11 juin 2015

Pince de star


Serrer la main de quelqu'un me déclenche toujours des frissons : oh ! l'intimité moite d'un geste que rien ne justifie, l'impression épouvantable de pomper et de se faire pomper associée à l'impossibilité de savoir quand se dégager et récupérer sa pauvre paluche étrécie dans l'opération ; mais Dawn Devonport a dû prendre des leçons en la matière, car sa main veineuse avait à peine effleuré la mienne qu'elle la retirait vivement – non, pas vivement, mais en une caresse preste et glissante qui s'est attardée un quart de seconde à l'instant précis où elle lâchait prise, à l'image des trapézistes dont  les doigts se déprennent en un geste langoureux et apparemment lourd de mélancolie quand ils se séparent dans les airs.

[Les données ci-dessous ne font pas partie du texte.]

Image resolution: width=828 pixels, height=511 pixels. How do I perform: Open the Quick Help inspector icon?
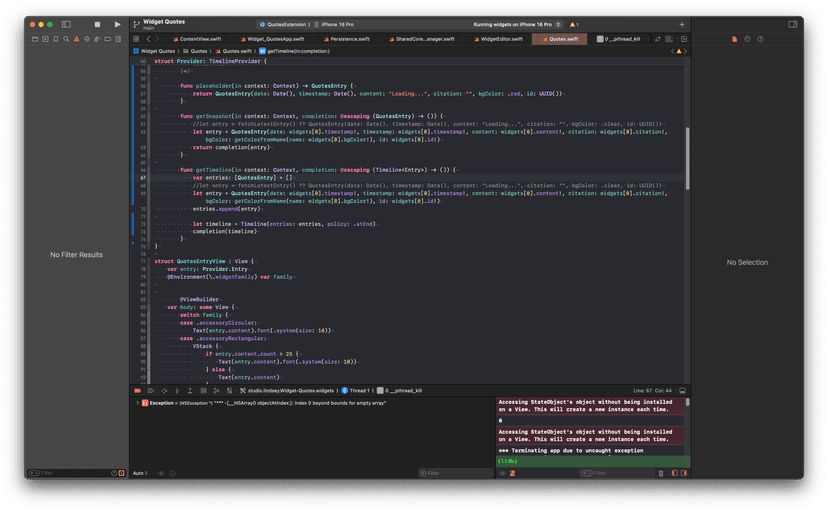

Elle m'a décoché aussi ce même soupçon de sourire cum-coup-d'œil-flou-sur-le-côté dont elle avait gratifié Toby avant de se reculer, et, une minute plus tard, on entrait tous dans une pièce du rez-de-chaussée, haute de plafond et dotée de nombreuses fenêtres, trébuchant derrière la star, la star des stars, telle une bande de forçats traînant des fers invisibles et se marchant sur les pieds.